For Western Union, social media is a powerful and insightful tool into their consumer base. But it’s also a vital marketing tool for the firm. According to eMarketer, nearly two-thirds of millennials have a form of ad blocking software, and brands are struggling to gain visibility and build affinity with this generation. Given Western Union’s record engagement rates, social media is a leading avenue to build resonance with millennials as well as other tech-savvy individuals.
“Consumers enthusiastically engage with brands on social that listen and are willing to talk about what they care about,” said O’Brien.
The carabao conundrum
With a presence in over 200 countries and territories, Western Union faces a corridor marketing challenge online. People in different places in the world with varying backgrounds have different interests. To that effect, Western Union has built a global social media engagement strategy, segmenting its audiences to account for major customer groups, and the individuals who comprise its consumer base.
Today, Western Union customers come from all walks of life, ranging from PhD holding engineers at some of the biggest tech firms in Silicon Valley to overseas foreign workers.
Solving this global challenge hasn’t been easy. The brand’s social marketers work to create content that is both culturally deep and relevant to Western Union’s audiences.
One of the best performing posts, geared toward Filipinos, involved a photo of a carabao, an iconic water buffalo widely considered the national animal of the Philippines.
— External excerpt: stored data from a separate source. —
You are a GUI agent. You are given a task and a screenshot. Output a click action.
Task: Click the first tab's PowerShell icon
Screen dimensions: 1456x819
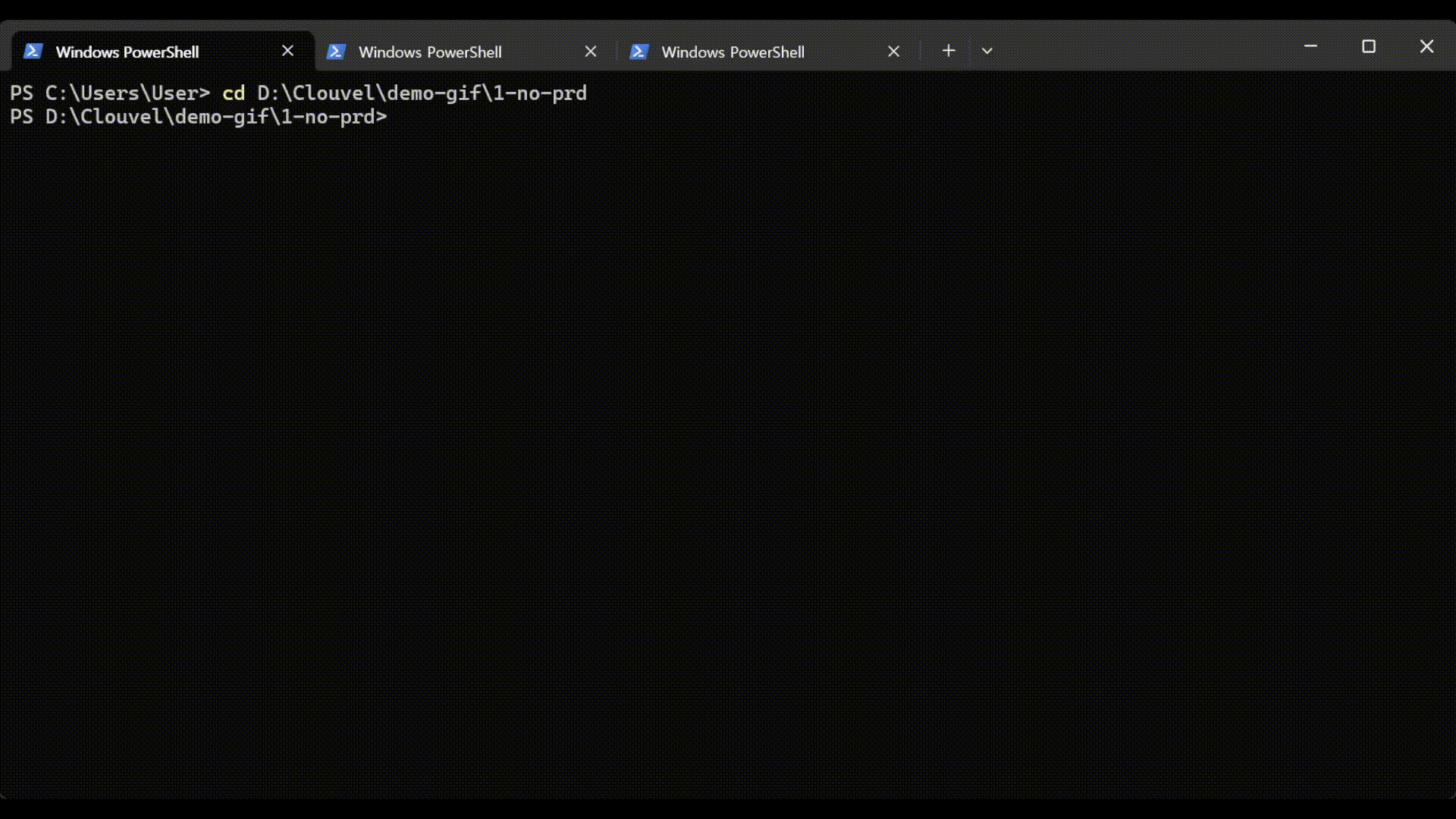(x=33, y=52)
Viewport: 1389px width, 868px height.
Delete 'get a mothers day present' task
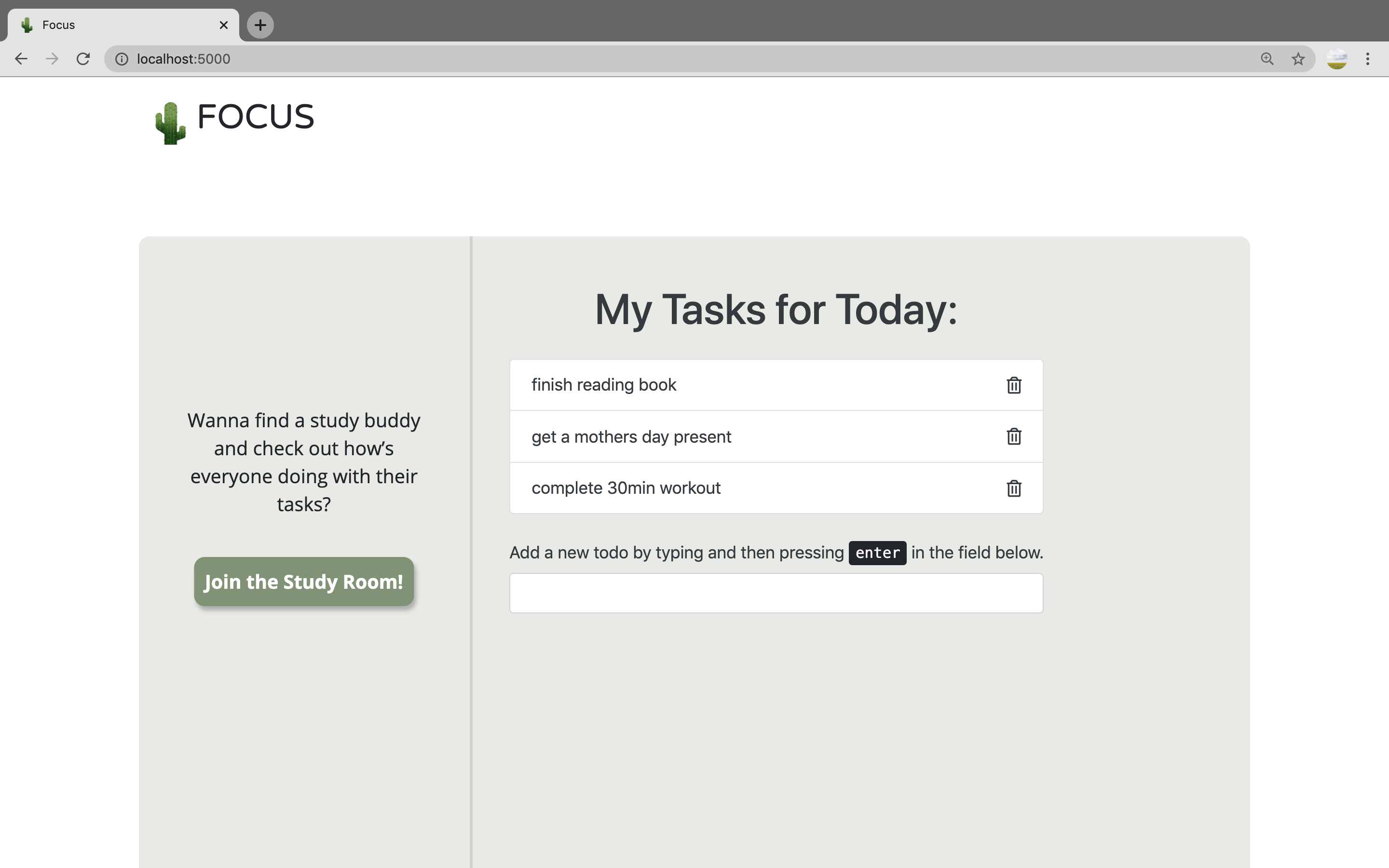1014,436
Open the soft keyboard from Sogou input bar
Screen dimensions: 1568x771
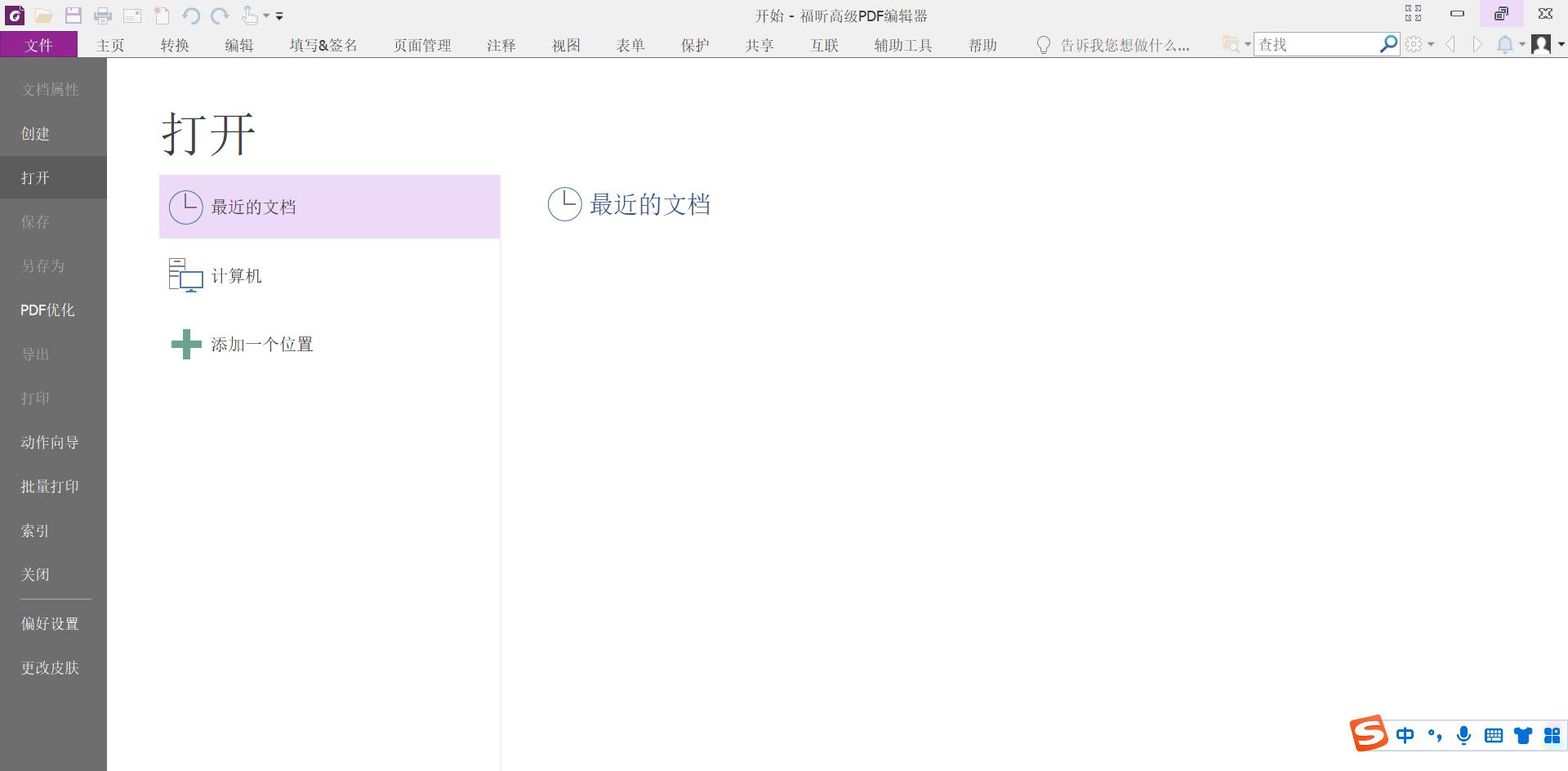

Posted in Tagalog, the local language, it spawned a lighthearted debate that raged for days, with hundreds of predominately Filipino consumers providing their own perspective – or even a photo to add comedy to this raging debate.
Western Union’s success on social media stems from its nimble attitude and robust social listening program that tunes into to conversations among the various population segments. “Ultimately, the people that engage provide the best feedback,” said Karen.
Leveraging emotion to connect with customers
In 2015, consumers moved $80 billion across more than 16,000 corridors using Western Union’s omni-channel infrastructure. This $80 billion represents the collective dreams, hopes, and aspirations of Western Union’s millions of senders and receivers.
Whether consumers send or receive the money though the network of nearly 500,000 retail agent locations around the world, or through digital channels, such as a mobile money wallet, via a chat services on the WU® ConnectSM platform, or through the Western Union website, the money likely represents a connection with a loved one.
“When people talk about why they send money, it boils down to sending love and support,” said O’Brien. “People equate our brand with the reasons they send money, and our success has come because we inspire these same emotions on social media.”